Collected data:
-- Opening Marker --

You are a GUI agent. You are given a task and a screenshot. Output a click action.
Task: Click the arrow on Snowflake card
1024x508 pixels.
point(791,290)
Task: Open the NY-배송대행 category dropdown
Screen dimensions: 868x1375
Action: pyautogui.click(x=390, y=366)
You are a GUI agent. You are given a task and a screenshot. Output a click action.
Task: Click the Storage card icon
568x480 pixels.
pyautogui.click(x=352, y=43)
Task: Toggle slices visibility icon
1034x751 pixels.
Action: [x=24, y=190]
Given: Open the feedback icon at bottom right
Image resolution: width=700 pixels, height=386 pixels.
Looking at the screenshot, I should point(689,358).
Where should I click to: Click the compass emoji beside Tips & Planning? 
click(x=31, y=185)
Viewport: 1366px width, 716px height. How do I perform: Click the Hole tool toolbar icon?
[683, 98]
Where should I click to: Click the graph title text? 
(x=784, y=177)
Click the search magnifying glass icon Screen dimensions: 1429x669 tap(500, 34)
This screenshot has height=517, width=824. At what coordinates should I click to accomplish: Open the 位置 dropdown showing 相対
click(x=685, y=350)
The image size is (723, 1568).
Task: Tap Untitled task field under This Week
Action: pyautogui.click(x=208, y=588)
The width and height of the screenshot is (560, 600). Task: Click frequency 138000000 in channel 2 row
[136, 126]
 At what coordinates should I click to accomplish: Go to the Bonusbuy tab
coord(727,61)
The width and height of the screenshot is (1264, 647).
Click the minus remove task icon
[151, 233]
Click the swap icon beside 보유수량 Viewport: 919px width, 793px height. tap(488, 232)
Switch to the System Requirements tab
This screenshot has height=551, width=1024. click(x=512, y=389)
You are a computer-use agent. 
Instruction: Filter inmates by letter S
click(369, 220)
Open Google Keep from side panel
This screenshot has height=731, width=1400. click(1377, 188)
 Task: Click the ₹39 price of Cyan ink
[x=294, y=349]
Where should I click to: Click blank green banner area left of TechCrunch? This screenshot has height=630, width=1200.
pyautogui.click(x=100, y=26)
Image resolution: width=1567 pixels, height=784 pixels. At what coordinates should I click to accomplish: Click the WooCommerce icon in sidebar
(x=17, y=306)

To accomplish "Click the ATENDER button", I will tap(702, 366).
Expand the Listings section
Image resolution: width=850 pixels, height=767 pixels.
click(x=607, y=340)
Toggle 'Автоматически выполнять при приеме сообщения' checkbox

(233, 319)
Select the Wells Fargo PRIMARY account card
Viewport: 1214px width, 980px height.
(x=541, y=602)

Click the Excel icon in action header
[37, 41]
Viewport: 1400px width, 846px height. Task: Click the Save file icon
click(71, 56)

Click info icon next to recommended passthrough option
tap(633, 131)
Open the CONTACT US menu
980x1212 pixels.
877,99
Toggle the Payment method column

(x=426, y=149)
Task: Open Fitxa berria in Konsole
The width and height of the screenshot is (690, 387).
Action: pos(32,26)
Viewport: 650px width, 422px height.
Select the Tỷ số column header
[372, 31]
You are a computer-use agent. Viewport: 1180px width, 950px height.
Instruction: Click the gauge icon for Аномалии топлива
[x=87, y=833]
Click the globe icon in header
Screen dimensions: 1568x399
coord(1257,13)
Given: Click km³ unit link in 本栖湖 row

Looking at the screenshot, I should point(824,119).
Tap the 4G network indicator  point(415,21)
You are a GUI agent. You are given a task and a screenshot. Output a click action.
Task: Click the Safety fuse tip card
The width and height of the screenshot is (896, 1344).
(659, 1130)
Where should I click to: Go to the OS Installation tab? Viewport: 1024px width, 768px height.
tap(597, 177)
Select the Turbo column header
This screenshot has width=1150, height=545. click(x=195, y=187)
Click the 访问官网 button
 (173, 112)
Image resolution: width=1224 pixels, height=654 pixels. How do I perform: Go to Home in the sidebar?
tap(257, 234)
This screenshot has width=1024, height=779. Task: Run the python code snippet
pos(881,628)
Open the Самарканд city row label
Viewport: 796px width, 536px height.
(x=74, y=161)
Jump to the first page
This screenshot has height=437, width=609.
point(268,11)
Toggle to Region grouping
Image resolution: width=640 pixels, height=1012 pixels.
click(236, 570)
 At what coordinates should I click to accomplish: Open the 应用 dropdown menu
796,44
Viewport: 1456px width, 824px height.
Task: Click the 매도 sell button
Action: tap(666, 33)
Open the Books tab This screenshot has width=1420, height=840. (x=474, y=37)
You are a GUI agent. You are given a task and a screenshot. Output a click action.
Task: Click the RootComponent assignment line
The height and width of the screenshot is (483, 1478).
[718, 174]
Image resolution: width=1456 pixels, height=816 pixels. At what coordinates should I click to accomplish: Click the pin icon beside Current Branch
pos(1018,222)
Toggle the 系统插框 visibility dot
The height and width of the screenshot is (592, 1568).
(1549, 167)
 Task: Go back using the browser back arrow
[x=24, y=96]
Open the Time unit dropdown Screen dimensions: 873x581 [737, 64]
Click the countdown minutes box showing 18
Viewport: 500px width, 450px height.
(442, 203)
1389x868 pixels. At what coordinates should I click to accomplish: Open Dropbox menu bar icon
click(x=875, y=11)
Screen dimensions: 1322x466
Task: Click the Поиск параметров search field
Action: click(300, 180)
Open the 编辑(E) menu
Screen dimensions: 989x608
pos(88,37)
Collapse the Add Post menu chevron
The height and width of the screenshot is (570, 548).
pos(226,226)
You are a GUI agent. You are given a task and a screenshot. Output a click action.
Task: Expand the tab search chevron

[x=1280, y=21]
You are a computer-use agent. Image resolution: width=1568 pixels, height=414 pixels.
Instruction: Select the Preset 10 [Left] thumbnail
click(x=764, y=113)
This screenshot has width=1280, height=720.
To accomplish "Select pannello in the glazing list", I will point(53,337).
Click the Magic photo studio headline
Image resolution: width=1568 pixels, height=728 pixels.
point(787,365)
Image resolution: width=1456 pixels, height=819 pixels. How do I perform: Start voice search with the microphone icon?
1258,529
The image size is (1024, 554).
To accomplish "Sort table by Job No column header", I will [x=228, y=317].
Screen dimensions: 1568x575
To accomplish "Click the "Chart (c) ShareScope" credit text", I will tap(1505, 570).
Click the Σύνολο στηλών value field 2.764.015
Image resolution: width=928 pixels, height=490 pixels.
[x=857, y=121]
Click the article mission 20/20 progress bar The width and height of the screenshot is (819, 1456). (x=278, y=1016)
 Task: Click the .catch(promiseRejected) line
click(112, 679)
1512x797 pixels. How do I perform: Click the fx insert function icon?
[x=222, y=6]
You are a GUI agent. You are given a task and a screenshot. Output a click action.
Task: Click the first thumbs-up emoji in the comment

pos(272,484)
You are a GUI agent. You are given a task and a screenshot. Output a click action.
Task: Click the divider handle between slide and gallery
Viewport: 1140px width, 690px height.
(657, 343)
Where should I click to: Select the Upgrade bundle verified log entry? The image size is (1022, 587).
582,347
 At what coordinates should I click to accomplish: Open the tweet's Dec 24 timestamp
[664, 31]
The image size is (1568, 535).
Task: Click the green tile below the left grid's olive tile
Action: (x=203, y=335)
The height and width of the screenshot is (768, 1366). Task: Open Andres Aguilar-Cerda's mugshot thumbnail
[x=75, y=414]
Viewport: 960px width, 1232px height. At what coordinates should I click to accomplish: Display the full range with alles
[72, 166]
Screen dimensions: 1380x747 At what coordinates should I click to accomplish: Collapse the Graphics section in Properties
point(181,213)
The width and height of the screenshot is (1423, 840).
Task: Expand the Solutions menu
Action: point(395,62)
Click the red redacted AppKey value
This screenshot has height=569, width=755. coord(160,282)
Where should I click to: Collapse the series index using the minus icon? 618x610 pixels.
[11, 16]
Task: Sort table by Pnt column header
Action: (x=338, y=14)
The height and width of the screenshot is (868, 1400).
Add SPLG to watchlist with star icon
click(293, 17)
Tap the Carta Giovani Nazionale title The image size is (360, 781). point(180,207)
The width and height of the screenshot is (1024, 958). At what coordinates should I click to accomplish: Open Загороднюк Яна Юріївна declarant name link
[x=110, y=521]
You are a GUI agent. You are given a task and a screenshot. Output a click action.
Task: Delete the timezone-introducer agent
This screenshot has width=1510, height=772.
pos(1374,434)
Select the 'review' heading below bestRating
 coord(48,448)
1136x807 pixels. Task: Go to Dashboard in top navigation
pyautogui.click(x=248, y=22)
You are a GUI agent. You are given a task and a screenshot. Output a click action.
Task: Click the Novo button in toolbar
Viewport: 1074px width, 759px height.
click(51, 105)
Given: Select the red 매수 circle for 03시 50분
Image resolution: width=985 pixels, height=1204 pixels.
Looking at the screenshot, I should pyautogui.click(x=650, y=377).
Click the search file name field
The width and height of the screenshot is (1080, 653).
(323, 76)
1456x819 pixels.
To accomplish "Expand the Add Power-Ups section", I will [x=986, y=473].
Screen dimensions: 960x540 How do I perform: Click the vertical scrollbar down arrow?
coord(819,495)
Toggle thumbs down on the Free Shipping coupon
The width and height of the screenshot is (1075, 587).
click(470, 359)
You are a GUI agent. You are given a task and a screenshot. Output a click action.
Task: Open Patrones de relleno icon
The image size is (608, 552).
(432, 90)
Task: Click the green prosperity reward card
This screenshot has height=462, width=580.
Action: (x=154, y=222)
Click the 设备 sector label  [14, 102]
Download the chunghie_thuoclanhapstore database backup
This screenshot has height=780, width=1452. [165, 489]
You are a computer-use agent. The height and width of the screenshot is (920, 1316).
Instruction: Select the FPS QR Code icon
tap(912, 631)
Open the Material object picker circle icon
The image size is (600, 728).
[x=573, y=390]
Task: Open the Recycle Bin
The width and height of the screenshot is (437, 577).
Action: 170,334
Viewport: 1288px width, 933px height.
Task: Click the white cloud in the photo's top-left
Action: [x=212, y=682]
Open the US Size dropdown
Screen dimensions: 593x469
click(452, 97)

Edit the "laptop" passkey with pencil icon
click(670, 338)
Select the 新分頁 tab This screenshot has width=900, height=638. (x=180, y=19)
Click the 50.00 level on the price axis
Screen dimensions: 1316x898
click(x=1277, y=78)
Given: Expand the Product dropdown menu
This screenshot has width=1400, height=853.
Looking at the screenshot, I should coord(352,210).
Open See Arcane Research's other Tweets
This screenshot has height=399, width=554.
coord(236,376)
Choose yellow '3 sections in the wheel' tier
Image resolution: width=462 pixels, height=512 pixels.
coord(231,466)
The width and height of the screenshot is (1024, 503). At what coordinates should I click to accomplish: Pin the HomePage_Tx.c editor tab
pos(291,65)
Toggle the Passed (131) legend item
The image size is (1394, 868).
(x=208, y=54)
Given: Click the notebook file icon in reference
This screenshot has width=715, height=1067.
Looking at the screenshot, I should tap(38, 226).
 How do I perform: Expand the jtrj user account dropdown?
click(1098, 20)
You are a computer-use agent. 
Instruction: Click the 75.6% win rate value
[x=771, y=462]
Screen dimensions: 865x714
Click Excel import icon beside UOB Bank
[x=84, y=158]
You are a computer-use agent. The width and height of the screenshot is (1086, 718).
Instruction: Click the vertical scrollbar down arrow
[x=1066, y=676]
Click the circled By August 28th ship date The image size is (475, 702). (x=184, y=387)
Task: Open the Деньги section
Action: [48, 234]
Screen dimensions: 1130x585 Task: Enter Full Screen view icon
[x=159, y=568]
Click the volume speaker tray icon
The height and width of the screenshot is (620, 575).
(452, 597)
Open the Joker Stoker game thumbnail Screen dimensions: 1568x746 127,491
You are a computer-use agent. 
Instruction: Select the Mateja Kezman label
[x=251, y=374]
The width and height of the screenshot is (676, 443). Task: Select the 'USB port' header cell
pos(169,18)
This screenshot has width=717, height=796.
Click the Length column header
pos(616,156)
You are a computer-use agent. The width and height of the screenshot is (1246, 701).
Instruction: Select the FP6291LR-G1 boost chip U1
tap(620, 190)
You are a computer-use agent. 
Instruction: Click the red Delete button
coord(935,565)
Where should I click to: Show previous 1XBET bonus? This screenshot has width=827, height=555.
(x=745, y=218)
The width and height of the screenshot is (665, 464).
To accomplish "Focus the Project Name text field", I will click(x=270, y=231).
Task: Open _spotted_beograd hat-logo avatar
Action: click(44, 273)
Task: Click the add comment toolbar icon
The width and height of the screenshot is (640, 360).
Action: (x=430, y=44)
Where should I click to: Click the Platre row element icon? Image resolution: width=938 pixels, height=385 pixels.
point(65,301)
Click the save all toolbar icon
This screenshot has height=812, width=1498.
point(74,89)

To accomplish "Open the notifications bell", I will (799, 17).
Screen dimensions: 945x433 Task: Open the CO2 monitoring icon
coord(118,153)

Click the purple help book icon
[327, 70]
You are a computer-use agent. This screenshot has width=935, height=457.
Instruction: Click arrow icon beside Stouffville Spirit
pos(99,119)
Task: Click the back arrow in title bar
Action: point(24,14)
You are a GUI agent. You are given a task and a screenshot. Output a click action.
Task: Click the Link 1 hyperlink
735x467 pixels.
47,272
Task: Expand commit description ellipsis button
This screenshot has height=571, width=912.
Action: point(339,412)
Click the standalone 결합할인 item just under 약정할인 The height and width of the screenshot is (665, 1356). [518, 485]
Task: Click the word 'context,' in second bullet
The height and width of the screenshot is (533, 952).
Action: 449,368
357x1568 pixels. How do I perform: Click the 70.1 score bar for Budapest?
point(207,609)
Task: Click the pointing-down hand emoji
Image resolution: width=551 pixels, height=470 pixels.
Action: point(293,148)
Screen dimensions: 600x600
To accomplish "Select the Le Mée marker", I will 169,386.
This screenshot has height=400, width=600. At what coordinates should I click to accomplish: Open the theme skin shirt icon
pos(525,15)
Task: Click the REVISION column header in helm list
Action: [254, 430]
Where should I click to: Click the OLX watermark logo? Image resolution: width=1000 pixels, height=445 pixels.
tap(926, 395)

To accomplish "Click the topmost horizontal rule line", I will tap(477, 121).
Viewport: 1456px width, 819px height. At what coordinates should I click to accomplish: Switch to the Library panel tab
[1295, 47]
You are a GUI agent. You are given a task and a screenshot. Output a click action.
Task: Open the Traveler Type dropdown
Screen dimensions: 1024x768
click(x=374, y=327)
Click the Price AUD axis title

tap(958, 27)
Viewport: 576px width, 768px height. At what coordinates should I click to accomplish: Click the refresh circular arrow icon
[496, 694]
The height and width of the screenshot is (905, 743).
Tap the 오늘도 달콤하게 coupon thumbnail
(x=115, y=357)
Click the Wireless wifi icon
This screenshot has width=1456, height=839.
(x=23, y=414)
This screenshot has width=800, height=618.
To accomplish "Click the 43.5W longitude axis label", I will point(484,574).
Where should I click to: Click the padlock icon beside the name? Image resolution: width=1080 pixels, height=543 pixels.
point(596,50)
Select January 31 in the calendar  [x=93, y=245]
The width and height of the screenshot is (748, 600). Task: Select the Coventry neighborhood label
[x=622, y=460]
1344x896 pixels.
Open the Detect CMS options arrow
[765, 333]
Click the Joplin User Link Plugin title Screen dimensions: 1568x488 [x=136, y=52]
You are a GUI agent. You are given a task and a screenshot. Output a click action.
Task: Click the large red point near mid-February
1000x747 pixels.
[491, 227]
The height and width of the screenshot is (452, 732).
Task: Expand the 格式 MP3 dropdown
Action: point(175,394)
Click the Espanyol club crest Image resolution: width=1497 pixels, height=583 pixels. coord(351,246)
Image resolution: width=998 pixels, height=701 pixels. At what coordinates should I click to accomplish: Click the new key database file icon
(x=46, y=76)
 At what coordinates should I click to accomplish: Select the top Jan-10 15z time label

-- Closing Marker --

_YOUR OBJECTIVE_. Filter the data for the string "card". Copy each matching line.

_SOLUTION TO THE EXERCISE_.
Task: Click the arrow on Snowflake card
Task: Click the Storage card icon
Select the Wells Fargo PRIMARY account card
Task: Click the Safety fuse tip card
Task: Click the green prosperity reward card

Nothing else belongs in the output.